Morocco (1930) Review

Morocco (1930) Director: Josef von Sternberg

“Every time a man has helped me, there has been a price. What’s yours?”

★★★★★

Based on a German novel called Amy Jolly by writer Benno Vigny and adapted for the screen by Jules Furthman, Morocco is a brilliant and alluring picture. It was to be the first of six collaborations between Josef von Sternberg and Marlene Dietrich in Hollywood (1930-1935) not including the German The Blue Angel which was also released in 1930 but didn’t appear in American theaters until 1931. Morocco was Dietrich’s introduction to the American screen and for it, Josef von Sternberg would go on to secure a nomination for Best Director from the Academy Awards. Along with Dietrich, Morocco also features the “The Tall Glass of Water” of early Hollywood, Gary Cooper.

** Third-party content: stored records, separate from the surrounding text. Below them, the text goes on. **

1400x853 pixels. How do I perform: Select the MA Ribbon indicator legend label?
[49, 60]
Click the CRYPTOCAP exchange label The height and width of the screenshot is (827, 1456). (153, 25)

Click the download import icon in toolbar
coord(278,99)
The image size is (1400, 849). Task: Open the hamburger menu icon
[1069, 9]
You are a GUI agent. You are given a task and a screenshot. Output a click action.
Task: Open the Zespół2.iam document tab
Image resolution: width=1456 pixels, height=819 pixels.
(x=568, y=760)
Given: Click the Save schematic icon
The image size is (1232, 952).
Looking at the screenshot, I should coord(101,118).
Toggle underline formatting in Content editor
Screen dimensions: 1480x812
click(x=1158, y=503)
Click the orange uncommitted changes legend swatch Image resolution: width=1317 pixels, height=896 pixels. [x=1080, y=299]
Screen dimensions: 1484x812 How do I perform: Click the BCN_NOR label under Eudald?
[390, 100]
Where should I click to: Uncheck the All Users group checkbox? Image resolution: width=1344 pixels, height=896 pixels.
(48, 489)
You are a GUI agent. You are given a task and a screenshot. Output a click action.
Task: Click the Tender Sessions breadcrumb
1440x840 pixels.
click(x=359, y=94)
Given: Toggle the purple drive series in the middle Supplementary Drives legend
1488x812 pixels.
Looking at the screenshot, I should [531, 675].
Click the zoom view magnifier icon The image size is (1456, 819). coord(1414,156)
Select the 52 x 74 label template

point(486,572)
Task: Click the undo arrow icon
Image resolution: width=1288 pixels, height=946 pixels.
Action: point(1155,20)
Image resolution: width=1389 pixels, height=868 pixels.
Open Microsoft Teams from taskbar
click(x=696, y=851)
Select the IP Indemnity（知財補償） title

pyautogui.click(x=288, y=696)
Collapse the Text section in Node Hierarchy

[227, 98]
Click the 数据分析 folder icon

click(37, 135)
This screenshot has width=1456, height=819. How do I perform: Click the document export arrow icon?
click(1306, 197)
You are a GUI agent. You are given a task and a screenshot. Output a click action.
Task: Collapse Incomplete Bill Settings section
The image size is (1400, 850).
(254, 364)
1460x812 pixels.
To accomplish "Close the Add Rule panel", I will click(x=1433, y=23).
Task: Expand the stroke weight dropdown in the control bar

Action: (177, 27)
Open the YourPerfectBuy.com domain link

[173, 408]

Morocco tells the story of the French Foreign Legion in Morocco during the Rif War (1920-1927), a war between tribal North Africa and the colonial powers of Spain, which is later joined by France. Gary Cooper plays a disillusioned legionnaire who is openly disobedient. Dietrich plays a jaded night club cabaret singer who arrives in Morocco and is offered help by a wealthier gentleman, which she refuses. She completes a performance that evening dressed in a top hat, coat, and tails; and she controversially kisses a woman in the audience on the mouth. Later, she delivers a more feminine performance. She slips Tom Brown (Gary Cooper) her room key. That night, Tom encounters Caesar’s wife, Tom’s head commanding officer (they have had a past relationship) but he decides to go to Jolly instead. They develop a mutual affection, until Tom is later caught out at night and his commanding officer discovers of the past liaison with his wife. Meanwhile, the rich man from the beginning of the film returns to Jolly to offer a proposal of marriage but she is ambivalent. Tom leaves with his company and they are followed by a trail of women who fawn over the departing men, and commanding officer Caesar is killed by machine gunfire. Jolly seeks out Tom and discovers him drinking in a bar. He has carved her name with a heart into the table. She decides to follow him in the end, trudging in high heels over the sand, and in doing so, she becomes one of the many women following the men they love who serve in the French Foreign Legion.

The film was shot entirely in Southern California, however that didn’t stop the Moroccan government from issuing an invitation for tourists to come visit their “pristine” beaches as a vacation destination –just like Gary Cooper. Apparently, Marlene Dietrich and Gary Cooper developed an off-screen romance as a result of the film, but she would later go on to characterize Cooper as unintelligent and un-cultured, a great actor primarily for his all-American physique but nothing else. Meanwhile, von Sternberg obsessed over Dietrich while filming –her accent, lighting, angles, pronunciation of English words and so on. He even went so far as to monitor the plucking of her own eyebrows to get the lighting just right. She was an ordinary German girl born Maria Magdalena von Losch who von Sternberg had plucked out of obscurity (she previously appeared in small unknown German films), and was turned into the world’s most mysterious, exotic, and sexual star of the early 1930s.

Morocco is another tremendous movie from Josef von Sternberg. The plot plays out as if in a hazy dream though it is Marlene Dietrich whose screen presence permeates the film. Gary Cooper is somewhat forgettable (apparently, he and a von Sternberg were arch enemies during filming). As with other Dietrich-von Sternberg collaborations, Morocco was shot in a unique and exotic location in the Middle East, reminding me of Casablanca, another hazy noir-esque film about two jaded yet star-crossed lovers in Morocco.